▶ Task description
Beneath this sentence is a listing. Return its lines from the one containing "This screenshot has width=782, height=776." through the last, exactly, and omit the pictures.

◆ ◆ ◆ ◆ ◆ ◆ ◆

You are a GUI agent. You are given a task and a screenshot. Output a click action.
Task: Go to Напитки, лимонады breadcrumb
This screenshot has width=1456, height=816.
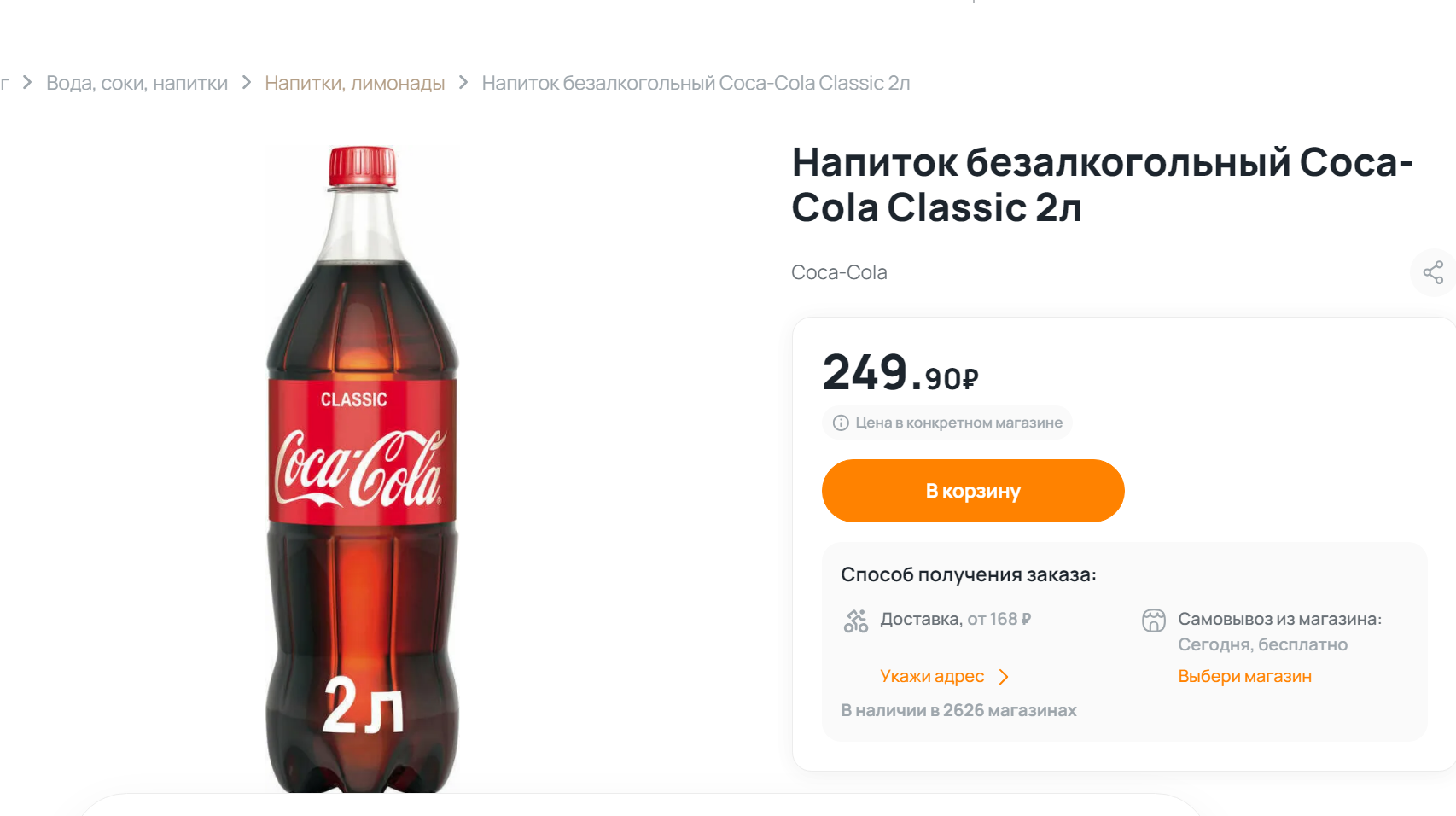point(354,83)
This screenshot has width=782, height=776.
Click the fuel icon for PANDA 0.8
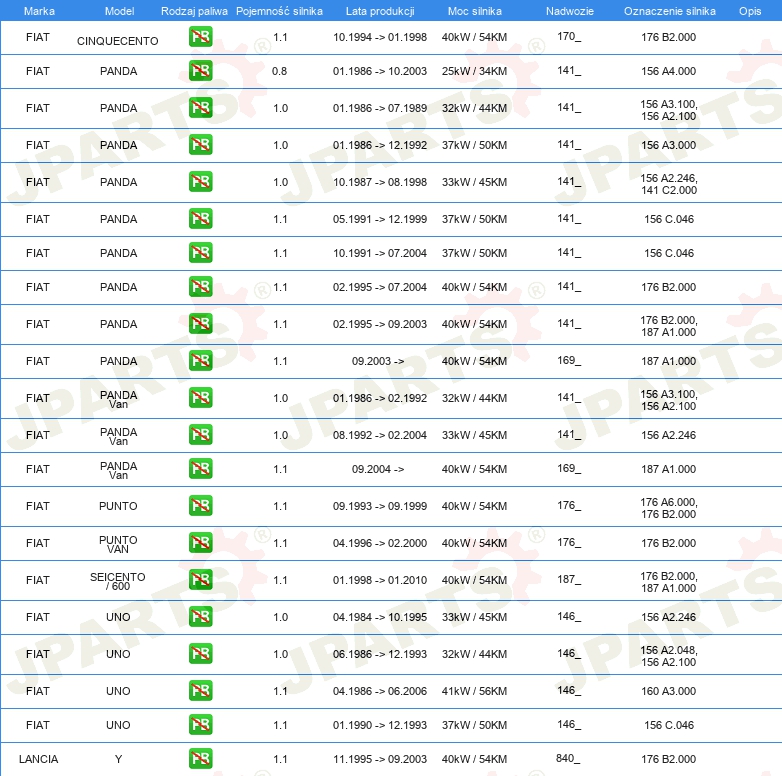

◆ ◆ ◆ ◆ ◆ ◆ ◆

▶ Solution to the exercise
This screenshot has width=782, height=776.
Click the fuel icon for PANDA 0.8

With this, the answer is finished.